I had a Dell 2410 monitor before, that was a pretty decent calibrated 10 bit IPS monitor. I run them side by side as well as a very old Samsung TN panel and its pretty clear looking at the 3 that most of the problem with TN is its 6 bit colour. The 8 bit of the Asus really closes the gap, it doesn't eliminate it the colour contrast and accuracy is still better on IPS, but the Asus monitor is closer to an IPS than it is to the TN. There is still the whole colour shift issue and you do see that a little even straight on but its not as bad as many TNs have been in the past on that issue either.

I also tend to agree about the odd effect of gsync, that you will be happier at lower FPS, I know I am. I used to hate BF4 at anything less than about 80 fps, I would notice when it dropped below. Nowadays I don't actually notice and check the frame rate until its below 50. That is a pretty sizeable improvement in overall image quality if you just convert those frames into higher settings and you can also convert them into less hardware. Its a bit weird to say but buying an Asus ROG could save you quite a bit of money on hardware despite its price.

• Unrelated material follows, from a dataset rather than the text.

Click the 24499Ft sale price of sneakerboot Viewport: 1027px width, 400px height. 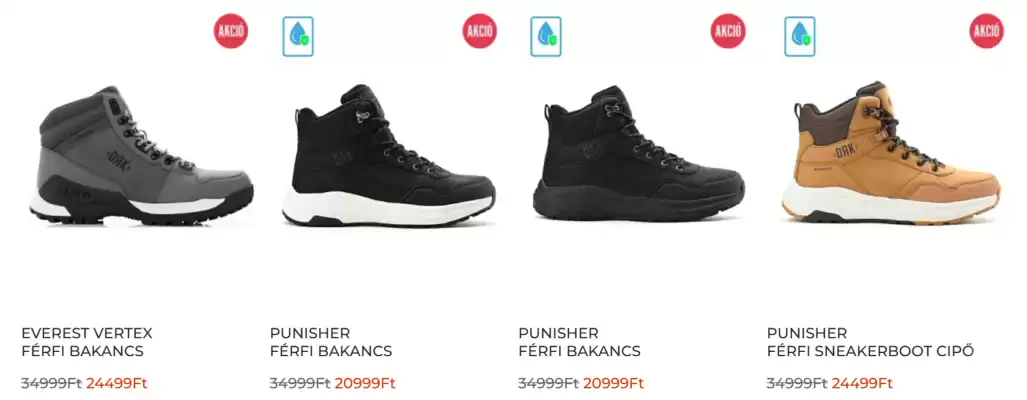[862, 383]
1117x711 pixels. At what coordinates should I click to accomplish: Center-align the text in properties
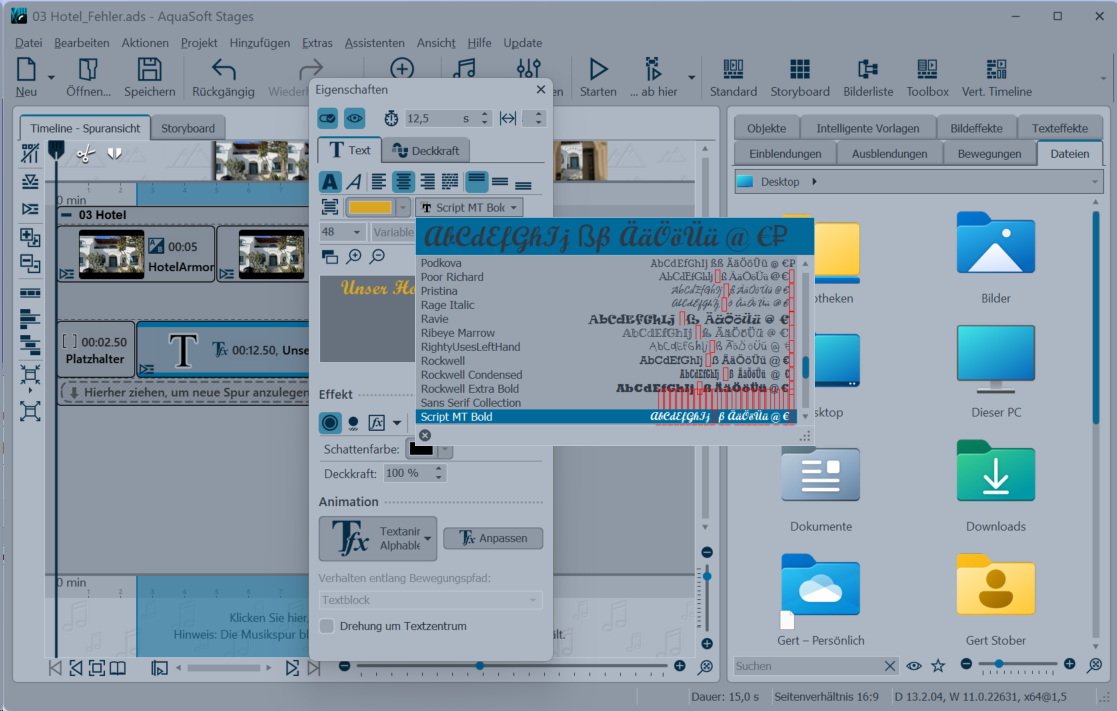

My advice would actually be go and have a look at one somewhere if you can, it really is a fantastic monitor and gsync really is quite amazing. Its expensive no doubt about it, I really wish it was cheaper, but it is also really good and for those that notice stutter, especially with SLI its the solution we have all wanted for a decade. Its 90% of the way to making the problem disappear, I am sure I will come across a game where it doesn't fix it but in a couple of months with the monitor it hasn't happened yet.